- **INSTRUCTIONS TO FOLLOW**
Every line of the records below from the line with "Instruction: Open Learn" up to and including the line with "The height and width of the screenshot is (451, 1280)." must be reproduced exactly, and no line outside that range.

- **GIVEN RECORDS**
»»

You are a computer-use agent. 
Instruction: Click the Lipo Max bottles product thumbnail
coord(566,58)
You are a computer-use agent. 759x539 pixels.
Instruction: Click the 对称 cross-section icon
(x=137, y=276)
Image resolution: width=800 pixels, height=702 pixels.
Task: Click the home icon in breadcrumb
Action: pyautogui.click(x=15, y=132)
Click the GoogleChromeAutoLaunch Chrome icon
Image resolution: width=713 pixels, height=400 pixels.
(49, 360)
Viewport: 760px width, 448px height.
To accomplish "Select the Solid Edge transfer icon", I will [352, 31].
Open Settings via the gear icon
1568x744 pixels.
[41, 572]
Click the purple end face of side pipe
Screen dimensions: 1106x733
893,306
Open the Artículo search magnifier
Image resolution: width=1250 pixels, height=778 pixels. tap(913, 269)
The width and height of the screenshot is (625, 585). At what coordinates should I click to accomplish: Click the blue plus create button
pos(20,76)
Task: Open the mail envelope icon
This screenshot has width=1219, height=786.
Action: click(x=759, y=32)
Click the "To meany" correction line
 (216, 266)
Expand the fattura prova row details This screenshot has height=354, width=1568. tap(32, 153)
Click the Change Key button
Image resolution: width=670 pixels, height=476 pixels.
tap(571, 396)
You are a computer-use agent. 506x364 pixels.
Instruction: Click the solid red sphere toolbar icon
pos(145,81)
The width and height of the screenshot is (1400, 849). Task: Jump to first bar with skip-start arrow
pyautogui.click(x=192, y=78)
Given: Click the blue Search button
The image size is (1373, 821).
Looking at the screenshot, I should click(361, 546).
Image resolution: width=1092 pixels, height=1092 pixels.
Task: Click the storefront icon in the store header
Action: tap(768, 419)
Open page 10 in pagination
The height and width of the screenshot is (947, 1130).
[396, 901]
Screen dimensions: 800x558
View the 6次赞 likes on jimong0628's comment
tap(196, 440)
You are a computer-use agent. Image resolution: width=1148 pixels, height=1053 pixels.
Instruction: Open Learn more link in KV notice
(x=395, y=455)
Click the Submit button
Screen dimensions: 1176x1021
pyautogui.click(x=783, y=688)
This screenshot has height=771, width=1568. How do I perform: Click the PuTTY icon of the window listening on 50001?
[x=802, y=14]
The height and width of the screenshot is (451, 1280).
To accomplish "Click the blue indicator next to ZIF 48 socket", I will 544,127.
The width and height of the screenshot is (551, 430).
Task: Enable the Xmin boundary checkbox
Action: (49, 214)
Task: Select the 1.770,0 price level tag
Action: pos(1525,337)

««

- **TASK RESPONSE**
Instruction: Open Learn more link in KV notice
(x=395, y=455)
Click the Submit button
Screen dimensions: 1176x1021
pyautogui.click(x=783, y=688)
This screenshot has height=771, width=1568. How do I perform: Click the PuTTY icon of the window listening on 50001?
[x=802, y=14]
The height and width of the screenshot is (451, 1280).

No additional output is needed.